Source: Iran Heritage Foundation

Book Launch and lecture by Dr. Michael Barry

Organised by: Iran Heritage Foundation and Diane de Selliers Publishers.

6.30pm, Monday 17th February 2014

Asia House, 63 New Cavendish Street, London W1G 7LP

Introduction

The Persian poet ‘Attâr, from Neishâbûr in modern north-eastern Iran (1158–1221), was Rûmî’s acknowledged spiritual model and himself one of the greatest literary masters of medieval Sufism. Through the wizardry of his poetic evocations, the emotional beauty of his language, his musicality and power of expression, ‘Attâr succeeds in uttering the unutterable, shows what cannot be seen, and shares with his readers a spiritual experience on a par with the most exalted verses of Rûmî and Kabîr and, in other traditions, of Saint Francis and Dante, John of the Cross and Henry Vaughan.

The Canticle of the Birds, a masterpiece of Persian literature written in the twelfth century, The is the poetic expression of a universal initiatory quest, that for Love, Truth and Unity. The journey of the birds beyond the seven valleys to meet Simorgh, the legendary bird and allegory of the Supreme Being, symbolises the voyage of every human soul.
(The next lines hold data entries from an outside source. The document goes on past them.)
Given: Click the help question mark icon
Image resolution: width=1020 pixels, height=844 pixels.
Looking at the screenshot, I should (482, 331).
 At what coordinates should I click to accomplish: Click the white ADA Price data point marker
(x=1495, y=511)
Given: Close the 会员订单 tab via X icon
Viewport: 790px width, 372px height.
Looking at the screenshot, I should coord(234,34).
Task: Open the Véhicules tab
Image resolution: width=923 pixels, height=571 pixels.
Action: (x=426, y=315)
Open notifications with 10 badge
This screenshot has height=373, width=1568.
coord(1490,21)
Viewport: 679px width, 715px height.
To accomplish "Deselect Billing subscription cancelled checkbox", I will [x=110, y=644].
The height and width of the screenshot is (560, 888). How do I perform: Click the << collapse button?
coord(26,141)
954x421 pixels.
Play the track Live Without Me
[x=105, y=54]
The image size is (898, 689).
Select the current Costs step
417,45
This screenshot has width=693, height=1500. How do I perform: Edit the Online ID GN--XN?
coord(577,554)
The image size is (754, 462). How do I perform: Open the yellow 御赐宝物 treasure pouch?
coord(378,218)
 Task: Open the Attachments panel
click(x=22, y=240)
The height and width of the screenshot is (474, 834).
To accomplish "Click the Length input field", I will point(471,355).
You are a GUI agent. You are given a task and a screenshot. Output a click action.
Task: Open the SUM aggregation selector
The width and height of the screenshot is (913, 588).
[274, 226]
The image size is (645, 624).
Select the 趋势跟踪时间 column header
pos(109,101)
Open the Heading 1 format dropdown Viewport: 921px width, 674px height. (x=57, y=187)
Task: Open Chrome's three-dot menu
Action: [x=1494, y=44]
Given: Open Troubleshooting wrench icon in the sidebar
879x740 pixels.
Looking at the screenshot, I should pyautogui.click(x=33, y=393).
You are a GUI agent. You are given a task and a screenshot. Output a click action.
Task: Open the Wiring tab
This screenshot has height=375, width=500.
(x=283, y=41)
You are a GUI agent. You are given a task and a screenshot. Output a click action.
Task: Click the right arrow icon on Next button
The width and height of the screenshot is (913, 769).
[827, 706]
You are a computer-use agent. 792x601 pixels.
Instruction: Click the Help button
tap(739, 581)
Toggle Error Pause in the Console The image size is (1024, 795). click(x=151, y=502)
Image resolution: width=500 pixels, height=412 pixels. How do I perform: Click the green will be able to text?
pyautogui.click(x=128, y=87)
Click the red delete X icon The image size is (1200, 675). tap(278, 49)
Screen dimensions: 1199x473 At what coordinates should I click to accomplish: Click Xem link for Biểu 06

More than two hundred Persian, Turkish, Afghan and Indo-Pakistani works, chosen from the most beautiful manuscripts of the fourteenth to seventeen centuries – from the banks of the Bosphorus to those of the Ganges – complement the poem. The choice of works benefited from the inestimable contribution of Michael Barry, art historian, professor in the Department of Near Eastern Studies at Princeton University and eminent specialist in the civilisations of the East.